Total Lymphoid Irradiation
Fisher and colleagues103 summarized their experience with total lymphoid irradiation in 37 patients treated for progressive BOS. In the 27 recipients who completed more than 80% of the treatment, the rate of decline in FEV1 decreased from 122.7 mL/mo pre–total lymphoid irradiation to 25.1 mL/mo post–total lymphoid irradiation. Patients with a greater rate of functional decline before treatment were more likely to respond. Results of these studies are promising, but in the absence of adequately powered randomized control trials, they should be regarded as providing suggestive, rather than convincing, evidence.
Photospheresis
Two recent single-center reports document experience with extracorporeal photopheresis in the treatment of BOS. Benden and colleagues104 reported on a series of 12 patients with various stages of BOS; rate of decline in FEV1 was 112 mL/mo before photopheresis and 12 mL/mo after completion of 12 cycles. No complications related to therapy were recorded in this study. In a larger study of 60 patients with BOS, Morrell and colleagues105 documented a similarly dramatic reduction in rate of decline in FEV1 from 116 mL/mo prior to treatment to 28.9 mL/mo during the 6 months after initiation of photopheresis.
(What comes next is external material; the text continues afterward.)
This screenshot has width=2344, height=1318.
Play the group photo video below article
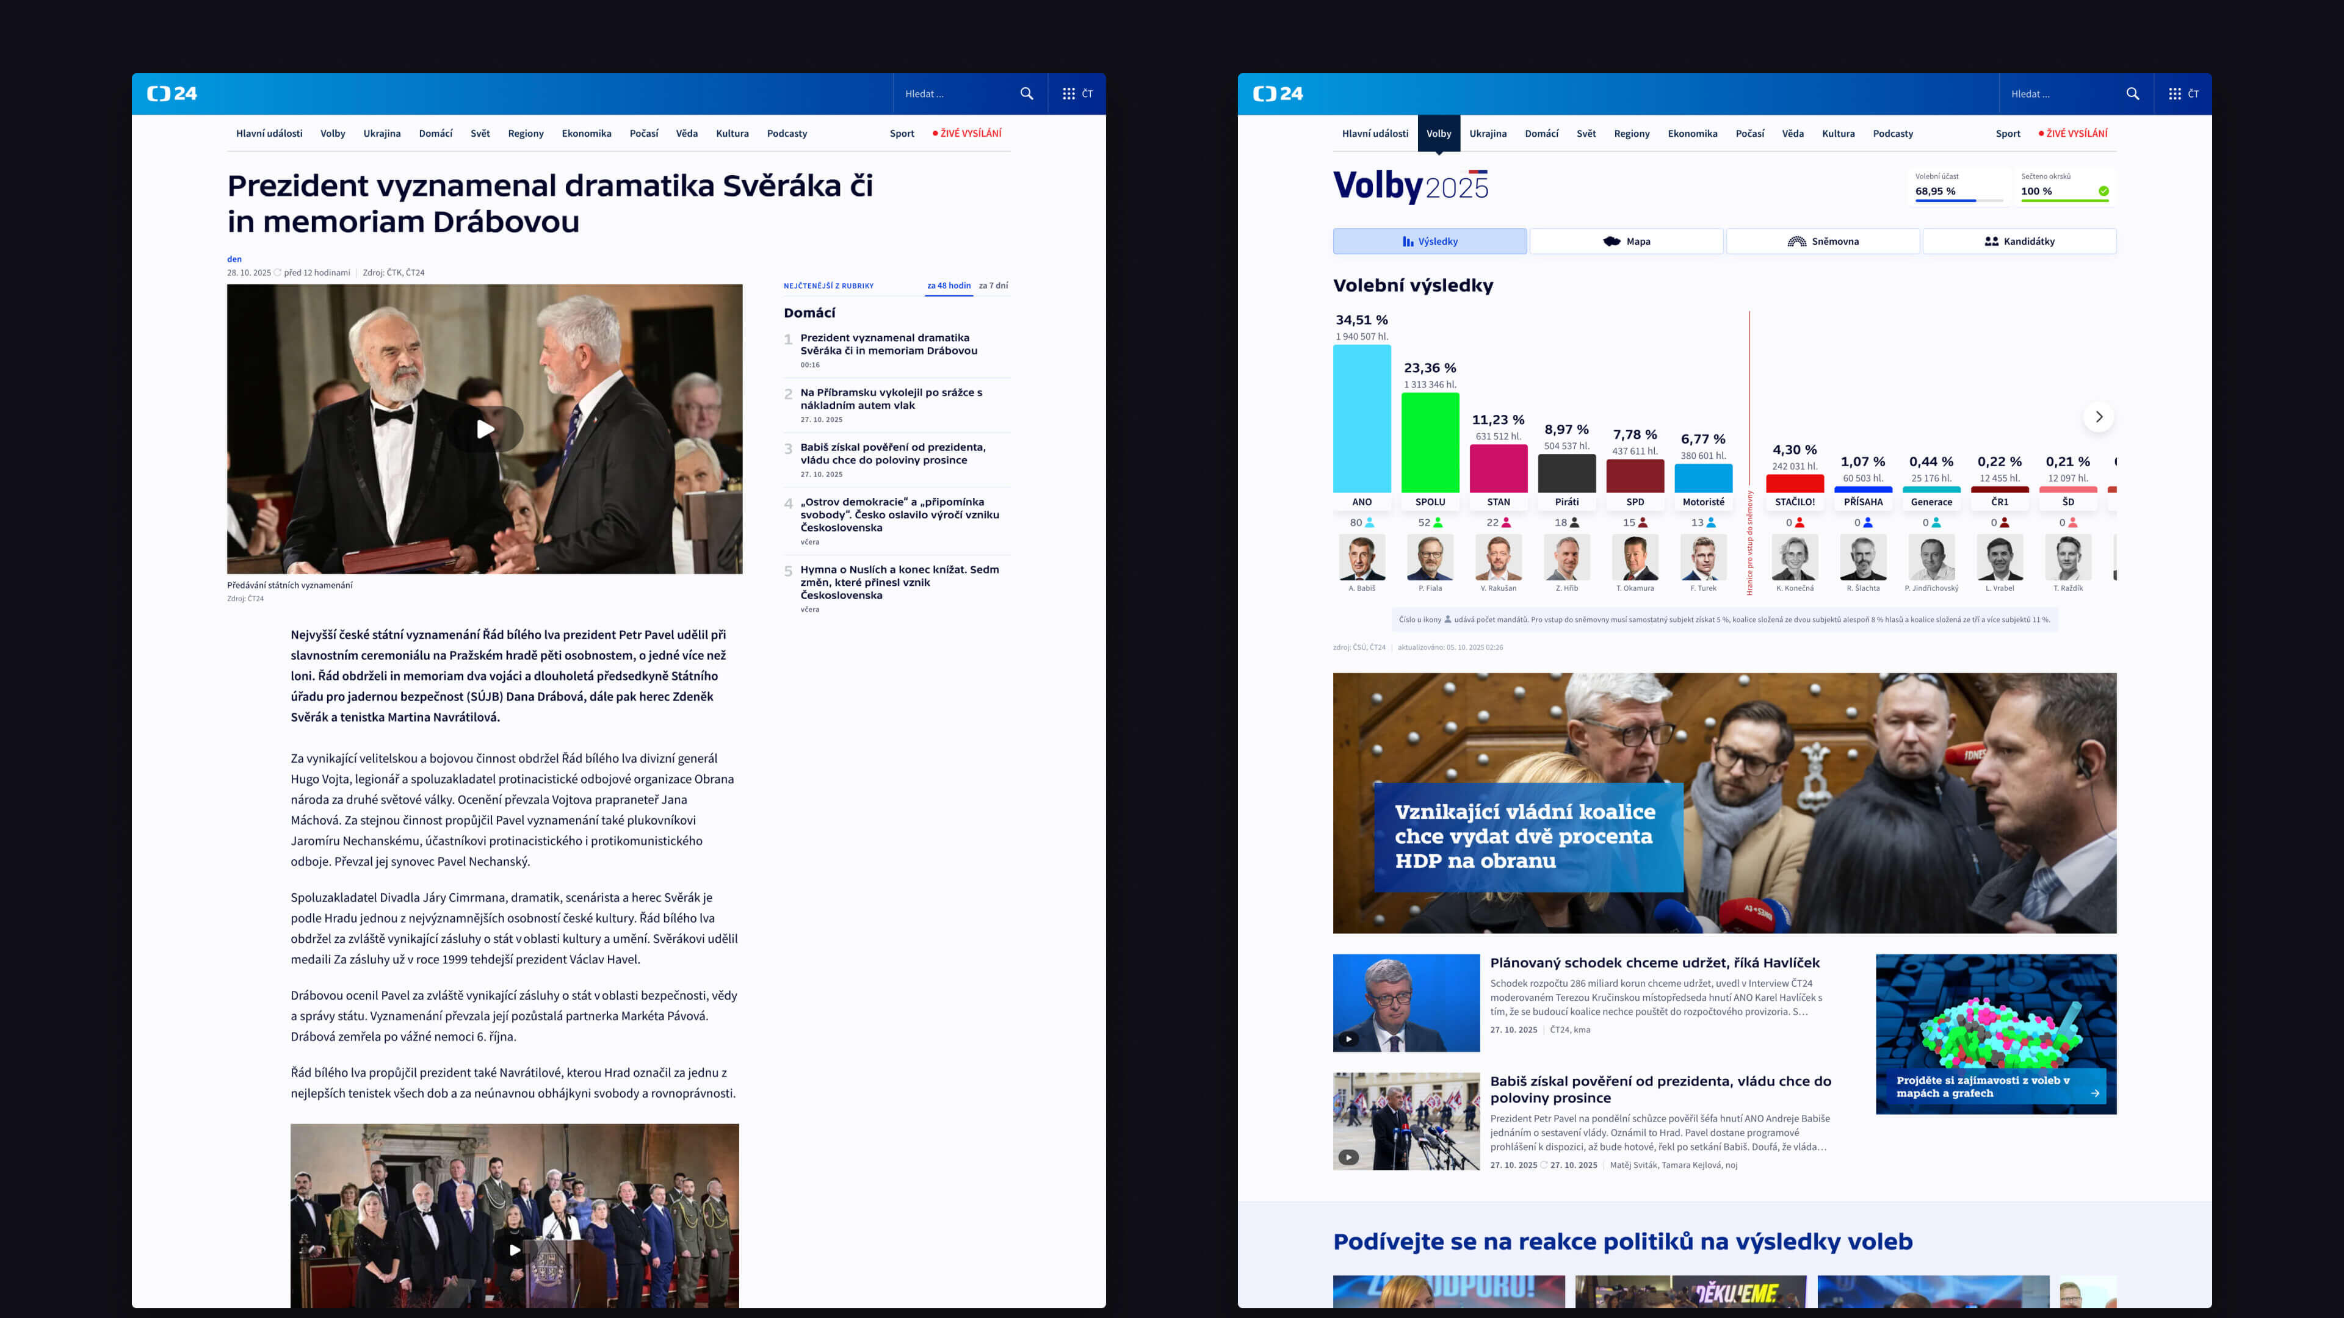pos(514,1250)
Eight patients experienced catheter-related bacteremias, one patient had a catheter-associated thrombus, and one patient experienced transient hypotension during a treatment. The mechanisms by which photopheresis exerts immunomodulatory and anti-inflammatory effects remain poorly understood. In the absence of randomized trials, it is premature to endorse photopheresis as a definitive therapy for BOS.
Retransplantation
In 1998, Novick and colleagues106 reported results of 230 retransplants performed at 47 centers worldwide, 63% of which were performed for BOS. The report indicated that early survival after retransplantation was reduced compared with first transplants, but results of retransplants performed for BOS were not different than those done for other indications. In addition, recurrent BOS was observed in a frequency similar to that seen after first transplants. Subsequently, three single-center reports have confirmed this observation. Brugière and colleagues107 reported on long-term outcome in 15 single-lung retransplantations for BOS. The median time between primary lung transplantation and retransplantation was 31 months (range, 12 to 39 months). Actuarial survival rates at 1 year, 2 years, and 5 years after retransplantation were 60%, 53%, and 45%, respectively. Ten patients died during long-term follow-up, 6 of them from infection (60%). The retained graft was the initial site of the fatal infection in 4 of these patients. Two other patients experienced disabling chronic purulent expectoration arising from the old graft. Lung retransplantation thus offered a viable therapeutic option for selected SLT recipients with BOS, but given the morbidity and mortality related to the retained graft, the team now favors replacement of the primary graft when retransplantation is considered.107 Strueber and colleagues108 reported on 54 redo-transplants among 614 lung transplantation procedures performed at their institution. Retransplantation for BOS achieved 1-year and 5-year survival rates of 78% and 62%, respectively, which were not different from those observed after first-time lung transplantations. Recipients had a similar incidence of BOS after retransplantation for BOS versus after a first procedure. The same group published similar results for 7 retransplantations performed in children.109 At present, 1% to 2% of lung transplantations performed yearly worldwide are retransplantations.2 In assessing these procedures, medical issues and the issue of equitable use of scarce resources need be addressed.
Summary
Chronic allograft dysfunction, especially BOS/BO, remains the major obstacle to long-term survival after lung transplantation. Major advances in understanding the risk factors and pathogenic mechanisms leading to irreversible small airway lesions have been made and new options for the prevention and treatment of BOS/BO are available. There is no doubt that the coming years will further improve our ability to cope with this devastating complication of lung transplantation.